30/12/2012

Don't Take Advice from Fiction

A lot of our biases come, I think, from expecting real life to be like fiction. For example, when we have negative opinions on important subjects, we tend too much to expect that we should explicitly and directly express those negative opinions in a dramatic conversation scene. We should speak our mind, make it clear, talk it through, etc. This usually a bad idea. We also tend to feel bad about ourselves when we notice that we avoid confrontation, and back off when from things we want when we encounter resistance. But such retreat is usually for the best.

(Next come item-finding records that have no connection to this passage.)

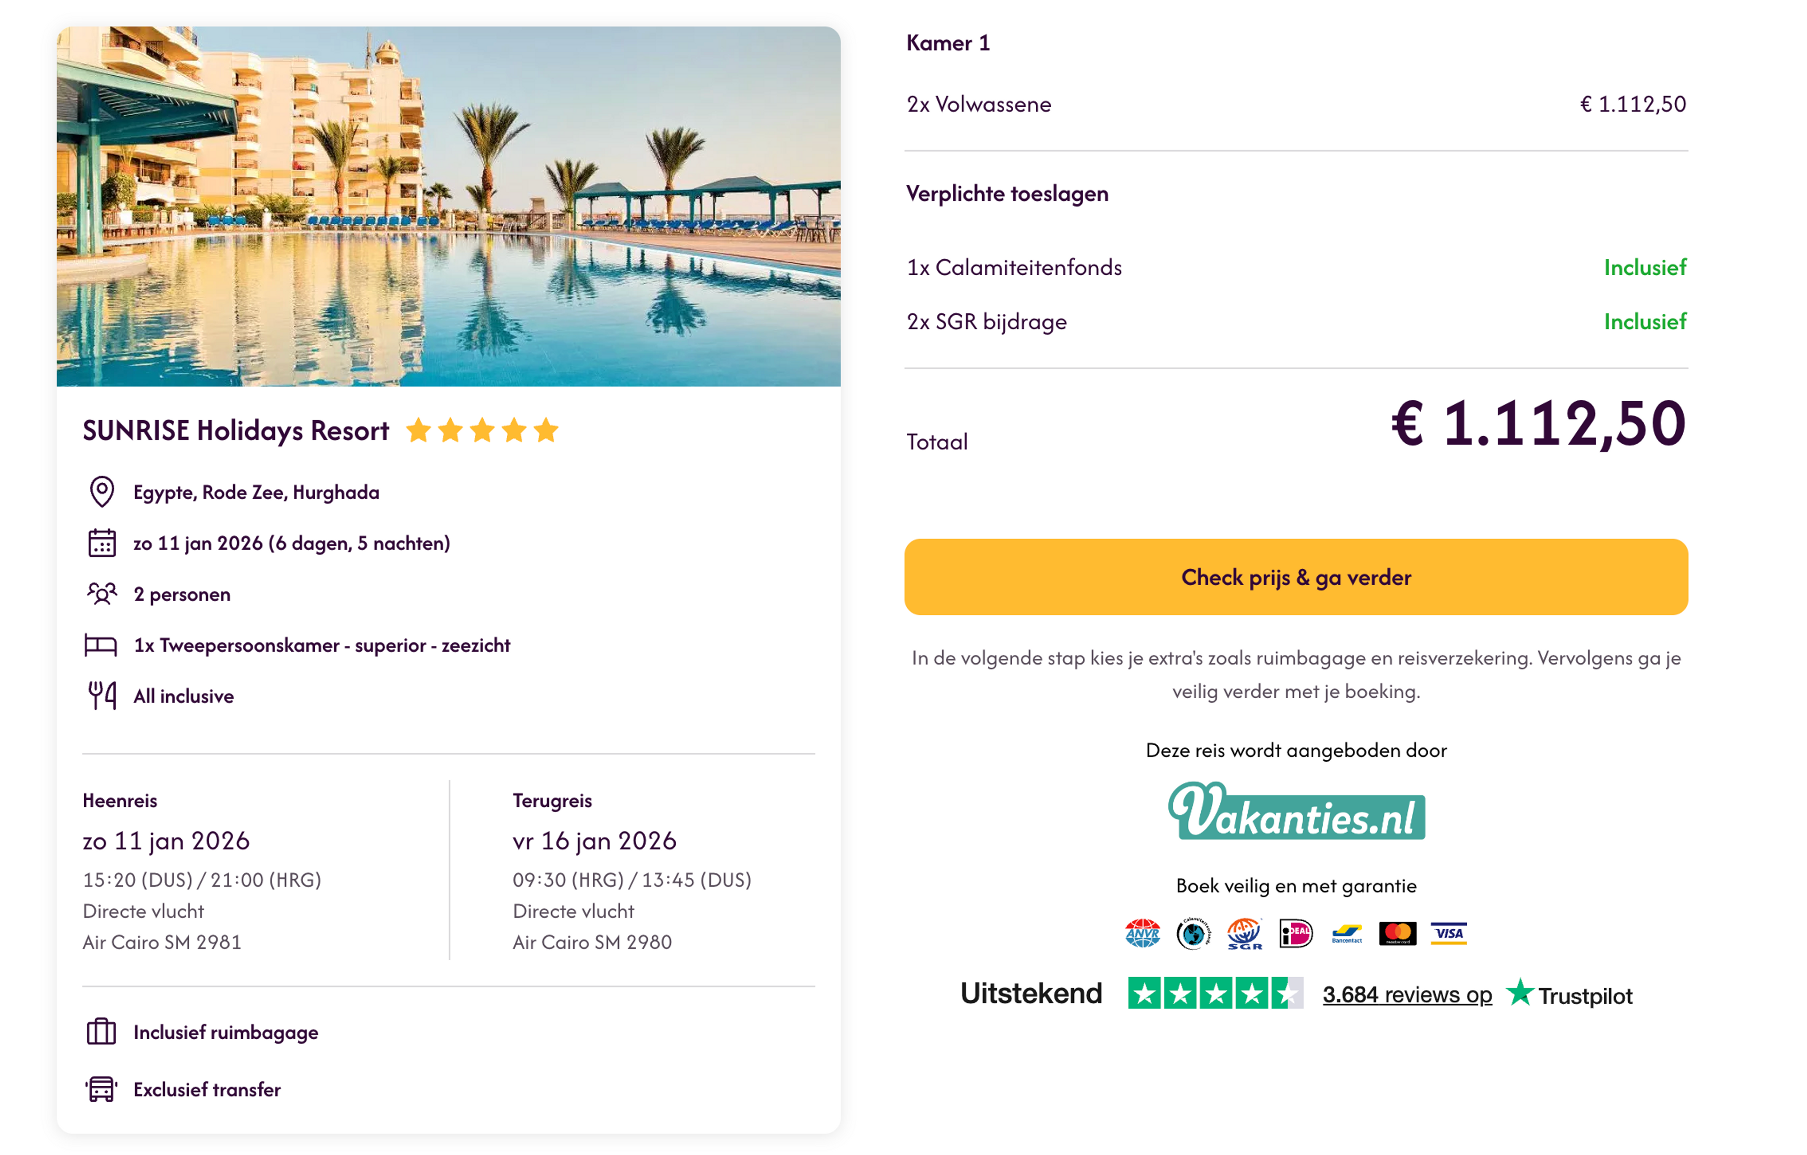1807x1155 pixels.
Task: Click the calendar date icon
Action: coord(102,543)
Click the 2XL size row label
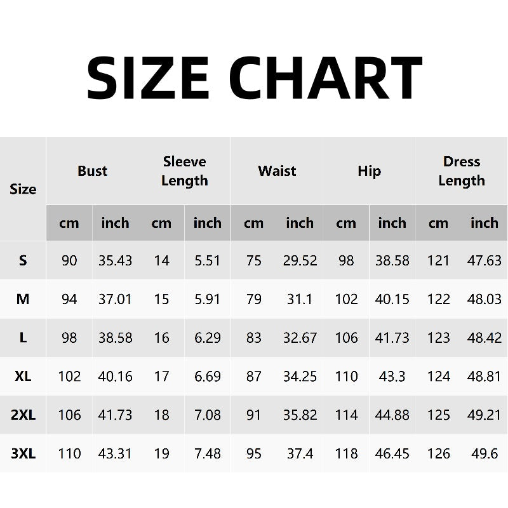The image size is (508, 508). pos(23,415)
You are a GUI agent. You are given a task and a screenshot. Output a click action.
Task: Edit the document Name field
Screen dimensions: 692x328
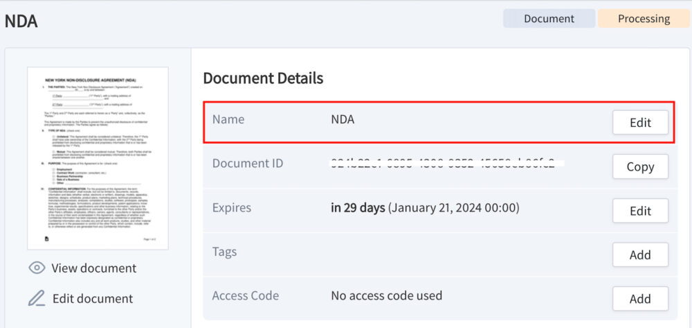(640, 123)
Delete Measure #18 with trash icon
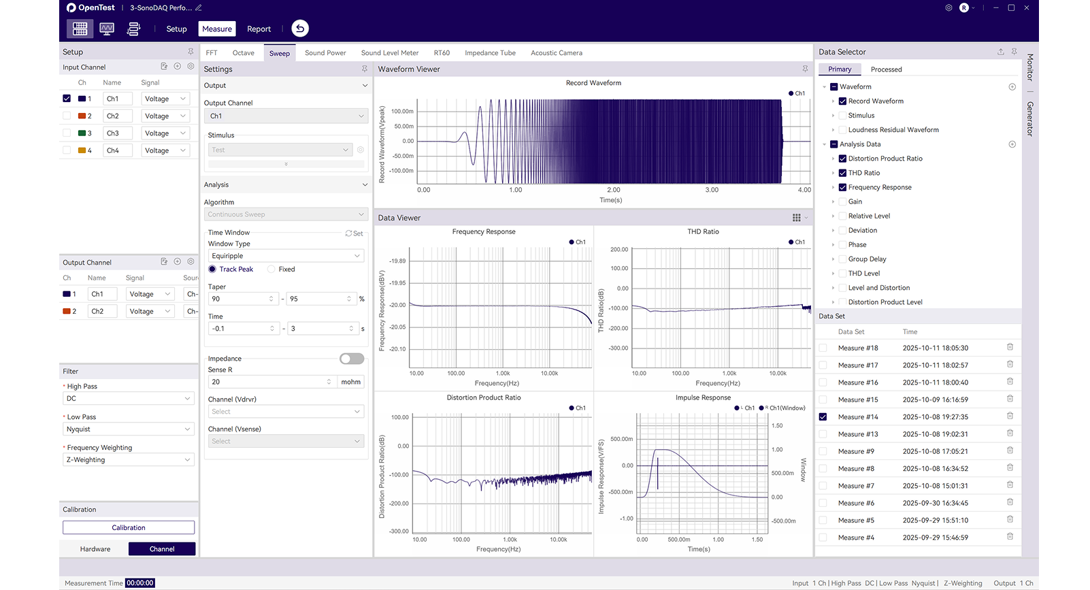Screen dimensions: 1090x590 click(1010, 347)
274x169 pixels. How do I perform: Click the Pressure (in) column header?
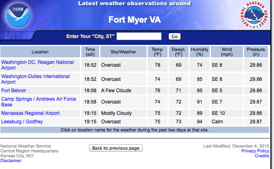coord(256,52)
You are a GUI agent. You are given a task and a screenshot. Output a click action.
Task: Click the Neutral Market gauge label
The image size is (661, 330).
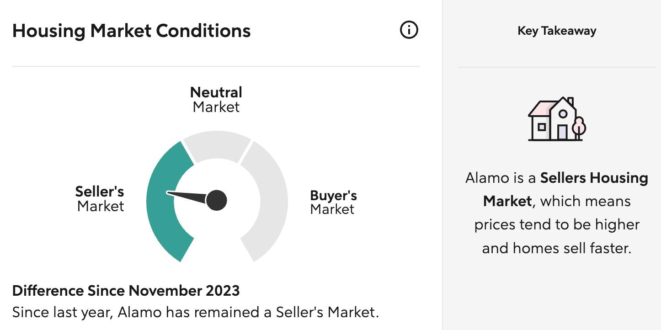click(216, 100)
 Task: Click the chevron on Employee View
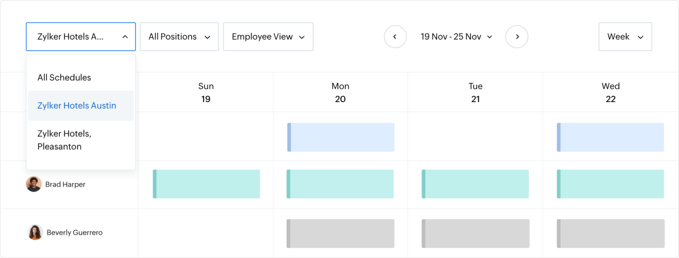tap(303, 37)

Robin Hanson, "Biases Of Fiction"

24/12/2012

Wasteful Signaling: The Time Dimension

I think about this a lot: you’re young, you come from a smart, wealthy family, you’re somehow supposed to show that you’re successful quite quickly. Banking, law, consultancy allow you to do this; engineering, science and entrepreneurship less so. Your friends expect it, your parents, your potential mates do ... So we see so many talented people very quickly having to signal how smart they are but that may not be the longest-term social productivity.

Tyler Cowen, quoted in "Lunch with the FT: Tyler Cowen", by Josh McDermott

16/12/2012

Game Theory

If you lack the willpower to resist your kids' rent-seeking on an issue, magnanimously give them what they would have extracted from you under duress.  You won't get your way, but at least you won't blatantly reinforce their bad behavior.